Required actions:
1. Which CPT code does the trigger finger release abstract cite for identifying patients?
2. Write the next portion of the trigger finger release abstract, picking up after its final sentence.

Extracted text:
################

Cost Effective Measures for Moving Trigger Finger Release from the Operating Room to an Office-Based Practice
BaiJing Qin, MD; Douglas Rothkopf, MD
University of Massachusetts Medical School, Worcester, MA
Simple upper extremity procedures such as A1 pulley release for trigger finger can be performed in a safe and effective manner in the office. Prior literature reports comparable outcome between surgery in the office and the operating room. However, no cost efficiency analysis study has identified in detail the areas for improvement for trigger finger release.
Materials & Methods
Patients who have undergone trigger finger release without any concurrent procedures were identified from 2017-2018 using cpt code 26055. Surgeries performed either in the operating room (OR) or in the office-based setting (OBS) under field sterility were included. Facility expenses associated with OR and OBS were calculated. Differential itemizable equipment and supplies used in every surgery were compared between OBS and OR to identify additional areas of cost saving.

################

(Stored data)

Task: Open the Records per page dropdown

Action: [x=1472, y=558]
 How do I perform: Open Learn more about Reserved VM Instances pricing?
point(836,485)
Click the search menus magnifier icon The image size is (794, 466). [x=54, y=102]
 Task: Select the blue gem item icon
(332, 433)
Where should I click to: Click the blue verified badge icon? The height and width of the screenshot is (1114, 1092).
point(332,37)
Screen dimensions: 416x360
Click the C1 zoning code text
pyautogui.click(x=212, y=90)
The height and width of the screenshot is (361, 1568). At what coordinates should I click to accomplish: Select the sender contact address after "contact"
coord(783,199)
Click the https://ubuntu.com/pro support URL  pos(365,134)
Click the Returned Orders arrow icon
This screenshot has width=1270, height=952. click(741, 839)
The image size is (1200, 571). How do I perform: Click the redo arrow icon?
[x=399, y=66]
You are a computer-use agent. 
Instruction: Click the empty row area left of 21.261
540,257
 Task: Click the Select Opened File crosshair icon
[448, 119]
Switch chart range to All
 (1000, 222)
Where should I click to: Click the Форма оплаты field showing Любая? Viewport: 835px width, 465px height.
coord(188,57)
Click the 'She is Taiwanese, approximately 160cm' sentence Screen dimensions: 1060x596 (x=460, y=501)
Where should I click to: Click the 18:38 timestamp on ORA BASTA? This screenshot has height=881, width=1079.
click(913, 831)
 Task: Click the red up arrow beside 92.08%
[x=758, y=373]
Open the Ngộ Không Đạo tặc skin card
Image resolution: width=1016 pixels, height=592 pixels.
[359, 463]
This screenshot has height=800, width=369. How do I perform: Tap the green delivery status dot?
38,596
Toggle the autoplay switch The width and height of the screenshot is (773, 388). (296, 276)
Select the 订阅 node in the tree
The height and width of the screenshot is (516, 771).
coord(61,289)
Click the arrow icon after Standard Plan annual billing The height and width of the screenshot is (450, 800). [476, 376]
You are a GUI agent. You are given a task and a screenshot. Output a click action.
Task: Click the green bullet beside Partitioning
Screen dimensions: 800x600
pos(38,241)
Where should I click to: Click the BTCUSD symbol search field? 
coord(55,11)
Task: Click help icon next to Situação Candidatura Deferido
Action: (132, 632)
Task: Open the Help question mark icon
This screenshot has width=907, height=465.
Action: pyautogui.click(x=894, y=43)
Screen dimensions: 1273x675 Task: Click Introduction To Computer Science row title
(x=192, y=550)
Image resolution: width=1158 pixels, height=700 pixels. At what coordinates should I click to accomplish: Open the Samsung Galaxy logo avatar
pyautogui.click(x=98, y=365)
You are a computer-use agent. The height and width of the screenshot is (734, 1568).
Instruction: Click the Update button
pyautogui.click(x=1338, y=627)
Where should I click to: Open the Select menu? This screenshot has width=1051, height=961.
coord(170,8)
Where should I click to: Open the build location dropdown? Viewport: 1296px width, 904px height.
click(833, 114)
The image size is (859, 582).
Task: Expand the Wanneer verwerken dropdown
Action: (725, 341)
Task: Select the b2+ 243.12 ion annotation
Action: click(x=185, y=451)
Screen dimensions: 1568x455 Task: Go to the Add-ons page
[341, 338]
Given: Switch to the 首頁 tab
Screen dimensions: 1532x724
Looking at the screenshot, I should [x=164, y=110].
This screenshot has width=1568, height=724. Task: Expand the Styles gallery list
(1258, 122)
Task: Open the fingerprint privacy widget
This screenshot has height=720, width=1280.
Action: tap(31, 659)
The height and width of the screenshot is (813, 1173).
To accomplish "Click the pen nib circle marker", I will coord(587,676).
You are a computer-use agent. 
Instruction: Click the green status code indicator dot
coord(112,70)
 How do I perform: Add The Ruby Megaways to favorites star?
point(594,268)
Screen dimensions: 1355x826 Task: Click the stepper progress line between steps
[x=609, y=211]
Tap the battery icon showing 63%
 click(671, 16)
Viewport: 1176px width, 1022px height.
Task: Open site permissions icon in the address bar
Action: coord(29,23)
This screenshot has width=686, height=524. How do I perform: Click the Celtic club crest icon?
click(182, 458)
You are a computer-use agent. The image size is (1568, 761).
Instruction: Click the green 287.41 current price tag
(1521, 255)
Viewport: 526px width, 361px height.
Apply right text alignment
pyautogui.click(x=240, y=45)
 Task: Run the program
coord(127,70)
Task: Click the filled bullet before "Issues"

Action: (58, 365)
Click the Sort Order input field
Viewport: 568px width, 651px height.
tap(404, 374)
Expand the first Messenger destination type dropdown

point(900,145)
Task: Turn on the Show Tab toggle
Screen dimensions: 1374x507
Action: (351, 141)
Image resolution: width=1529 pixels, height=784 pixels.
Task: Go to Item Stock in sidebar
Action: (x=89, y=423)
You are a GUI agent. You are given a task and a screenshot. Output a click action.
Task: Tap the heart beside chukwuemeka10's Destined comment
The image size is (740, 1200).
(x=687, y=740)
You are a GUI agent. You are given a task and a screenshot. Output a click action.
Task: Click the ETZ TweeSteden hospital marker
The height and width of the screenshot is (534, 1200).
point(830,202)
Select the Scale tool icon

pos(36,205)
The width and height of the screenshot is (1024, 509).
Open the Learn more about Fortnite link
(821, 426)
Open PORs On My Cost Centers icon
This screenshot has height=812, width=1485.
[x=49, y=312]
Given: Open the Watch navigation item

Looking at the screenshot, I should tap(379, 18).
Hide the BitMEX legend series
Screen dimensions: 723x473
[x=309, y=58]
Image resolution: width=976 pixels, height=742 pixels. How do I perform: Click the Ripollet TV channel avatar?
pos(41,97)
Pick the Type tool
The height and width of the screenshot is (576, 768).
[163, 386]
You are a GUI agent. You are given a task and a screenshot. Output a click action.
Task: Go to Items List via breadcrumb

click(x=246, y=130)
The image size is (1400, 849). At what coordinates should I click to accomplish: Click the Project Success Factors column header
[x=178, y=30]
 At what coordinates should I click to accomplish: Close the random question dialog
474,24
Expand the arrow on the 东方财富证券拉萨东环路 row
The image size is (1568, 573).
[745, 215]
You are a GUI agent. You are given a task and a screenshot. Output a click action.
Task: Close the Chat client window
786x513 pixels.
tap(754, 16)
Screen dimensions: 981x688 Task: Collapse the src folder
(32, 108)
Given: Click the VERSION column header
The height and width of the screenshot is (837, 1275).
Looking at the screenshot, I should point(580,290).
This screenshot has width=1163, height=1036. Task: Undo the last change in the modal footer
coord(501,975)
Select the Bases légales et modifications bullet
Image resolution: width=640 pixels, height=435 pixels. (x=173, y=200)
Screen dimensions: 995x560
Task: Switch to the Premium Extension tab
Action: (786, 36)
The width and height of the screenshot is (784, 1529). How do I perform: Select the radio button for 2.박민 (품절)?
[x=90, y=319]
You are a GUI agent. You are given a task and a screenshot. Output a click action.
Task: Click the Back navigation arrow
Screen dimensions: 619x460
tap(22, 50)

################

Exercise answers:
1. CPT code 26055.

2.
A total of 76 patients underwent A1 pulley release were included in the study: 39 patients received surgery in the operating room whereas 37 underwent office-based procedures. The average age is 59 [12-78] for OBS and 59 [37-89] for the OR cohort. For OR procedures, the average surgery time is 12 [6-28] minutes, the average time spent in the operating room is 30 [20-41] minutes, and 44% of OR procedures required more than 30 minutes room time. All OBS procedures - up to three trigger finger release - were completed during one 30-minute office visit independent of how many trigger fingers were involved. This translates to a facility cost saving of $375 and anesthesia fees of $216 in OBS compared with OR. Additionally, the standard amount of anesthetics used in OBS is 5 cc as compared to an average of 7 [2-16] cc in the OR. The sterility of OR procedures requires single use of anesthetics for each patient which costs $35.57, as opposed to aliquots of reusable anesthetics in OBS cases that costs $3.53. OR procedures were all conducted using pneumatic tourniquets and none were used in OBS cases, resulting in a cost reduction of $10.27 per procedure in OBS.
This cost analysis study identifies several areas of cost saving measures for trigger finger release in OBS. OBS eliminates both OR facility and anesthesia fees, yet still able to provide patients with adequate anesthesia for the procedure. Field sterility without tourniquet usage in OBS offers sufficient exposure without any negative impact on surgical outcome while creating substantial cost reduction potentials.